**Exercise aim**
Once the line containing "Instruction: Click the On" is found in the entries below, restate it and each following line word for word, stopping after the line containing "You are a computer-use agent. 734x427 pixels.".

**Records supplied**
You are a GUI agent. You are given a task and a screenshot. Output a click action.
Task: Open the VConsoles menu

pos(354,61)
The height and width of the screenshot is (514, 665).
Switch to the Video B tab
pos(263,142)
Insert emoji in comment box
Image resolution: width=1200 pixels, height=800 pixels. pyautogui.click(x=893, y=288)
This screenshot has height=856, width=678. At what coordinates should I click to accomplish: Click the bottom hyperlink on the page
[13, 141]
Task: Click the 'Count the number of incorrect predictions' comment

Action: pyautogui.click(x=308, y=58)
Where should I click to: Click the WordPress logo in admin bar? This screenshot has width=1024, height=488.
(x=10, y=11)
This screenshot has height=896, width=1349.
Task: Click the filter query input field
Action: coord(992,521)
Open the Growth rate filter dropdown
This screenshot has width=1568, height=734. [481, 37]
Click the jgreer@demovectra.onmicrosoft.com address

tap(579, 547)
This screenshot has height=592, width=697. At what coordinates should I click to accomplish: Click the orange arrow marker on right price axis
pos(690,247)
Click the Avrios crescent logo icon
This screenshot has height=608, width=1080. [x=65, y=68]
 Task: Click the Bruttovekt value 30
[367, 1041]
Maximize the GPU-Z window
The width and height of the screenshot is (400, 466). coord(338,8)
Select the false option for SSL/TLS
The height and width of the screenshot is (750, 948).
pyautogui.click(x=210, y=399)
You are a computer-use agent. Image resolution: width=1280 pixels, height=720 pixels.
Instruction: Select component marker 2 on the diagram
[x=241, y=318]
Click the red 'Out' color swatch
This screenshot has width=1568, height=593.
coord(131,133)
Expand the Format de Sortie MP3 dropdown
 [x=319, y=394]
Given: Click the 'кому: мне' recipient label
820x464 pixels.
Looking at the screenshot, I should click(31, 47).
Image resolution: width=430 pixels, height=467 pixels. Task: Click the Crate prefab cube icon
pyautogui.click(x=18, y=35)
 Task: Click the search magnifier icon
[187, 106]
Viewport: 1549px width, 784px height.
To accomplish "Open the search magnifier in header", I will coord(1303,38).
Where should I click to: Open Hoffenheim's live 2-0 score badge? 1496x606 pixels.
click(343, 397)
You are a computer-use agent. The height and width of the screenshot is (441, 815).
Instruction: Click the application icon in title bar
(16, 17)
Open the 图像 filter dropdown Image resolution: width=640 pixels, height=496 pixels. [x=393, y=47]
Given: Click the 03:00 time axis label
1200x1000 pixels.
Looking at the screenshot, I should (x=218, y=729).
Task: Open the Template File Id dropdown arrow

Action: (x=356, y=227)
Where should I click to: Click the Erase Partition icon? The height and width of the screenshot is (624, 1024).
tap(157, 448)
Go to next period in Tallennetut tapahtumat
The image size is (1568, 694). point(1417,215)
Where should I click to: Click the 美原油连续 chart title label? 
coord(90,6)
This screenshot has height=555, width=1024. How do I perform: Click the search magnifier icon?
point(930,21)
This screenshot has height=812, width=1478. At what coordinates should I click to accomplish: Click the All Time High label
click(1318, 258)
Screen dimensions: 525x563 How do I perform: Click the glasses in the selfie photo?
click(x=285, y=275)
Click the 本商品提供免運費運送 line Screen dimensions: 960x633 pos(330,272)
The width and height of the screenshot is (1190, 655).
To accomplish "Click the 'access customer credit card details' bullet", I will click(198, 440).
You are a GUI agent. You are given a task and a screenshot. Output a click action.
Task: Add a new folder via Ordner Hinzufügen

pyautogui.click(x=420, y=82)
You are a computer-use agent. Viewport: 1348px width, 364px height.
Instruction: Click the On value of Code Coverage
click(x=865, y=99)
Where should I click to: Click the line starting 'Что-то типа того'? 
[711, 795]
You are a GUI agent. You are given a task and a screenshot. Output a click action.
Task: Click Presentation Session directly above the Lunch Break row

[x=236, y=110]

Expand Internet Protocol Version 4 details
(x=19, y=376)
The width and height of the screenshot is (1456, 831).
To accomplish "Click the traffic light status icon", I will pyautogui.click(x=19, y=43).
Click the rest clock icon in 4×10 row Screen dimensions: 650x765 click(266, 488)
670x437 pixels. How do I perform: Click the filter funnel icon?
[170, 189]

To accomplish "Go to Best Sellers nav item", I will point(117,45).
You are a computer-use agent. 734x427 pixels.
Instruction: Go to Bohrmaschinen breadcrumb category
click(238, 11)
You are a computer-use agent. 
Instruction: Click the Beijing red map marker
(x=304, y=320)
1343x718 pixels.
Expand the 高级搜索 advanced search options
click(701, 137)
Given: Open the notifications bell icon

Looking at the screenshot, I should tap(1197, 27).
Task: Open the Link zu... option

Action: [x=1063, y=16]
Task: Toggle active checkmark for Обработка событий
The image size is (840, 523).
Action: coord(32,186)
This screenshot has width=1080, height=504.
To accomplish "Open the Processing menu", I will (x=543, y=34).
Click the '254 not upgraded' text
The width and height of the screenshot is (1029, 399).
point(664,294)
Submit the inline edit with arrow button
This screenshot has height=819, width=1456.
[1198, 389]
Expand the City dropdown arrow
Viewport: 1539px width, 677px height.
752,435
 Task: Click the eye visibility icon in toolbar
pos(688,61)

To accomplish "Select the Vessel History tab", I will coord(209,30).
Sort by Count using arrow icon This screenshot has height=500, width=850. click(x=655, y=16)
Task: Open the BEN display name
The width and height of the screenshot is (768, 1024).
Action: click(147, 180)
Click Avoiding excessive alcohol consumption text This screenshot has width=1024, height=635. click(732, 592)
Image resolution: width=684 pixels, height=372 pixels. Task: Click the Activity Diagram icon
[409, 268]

**Written solution**
Instruction: Click the On value of Code Coverage
click(x=865, y=99)
Where should I click to: Click the line starting 'Что-то типа того'? 
[711, 795]
You are a GUI agent. You are given a task and a screenshot. Output a click action.
Task: Click Presentation Session directly above the Lunch Break row

[x=236, y=110]

Expand Internet Protocol Version 4 details
(x=19, y=376)
The width and height of the screenshot is (1456, 831).
To accomplish "Click the traffic light status icon", I will pyautogui.click(x=19, y=43).
Click the rest clock icon in 4×10 row Screen dimensions: 650x765 click(266, 488)
670x437 pixels. How do I perform: Click the filter funnel icon?
[170, 189]

To accomplish "Go to Best Sellers nav item", I will point(117,45).
You are a computer-use agent. 734x427 pixels.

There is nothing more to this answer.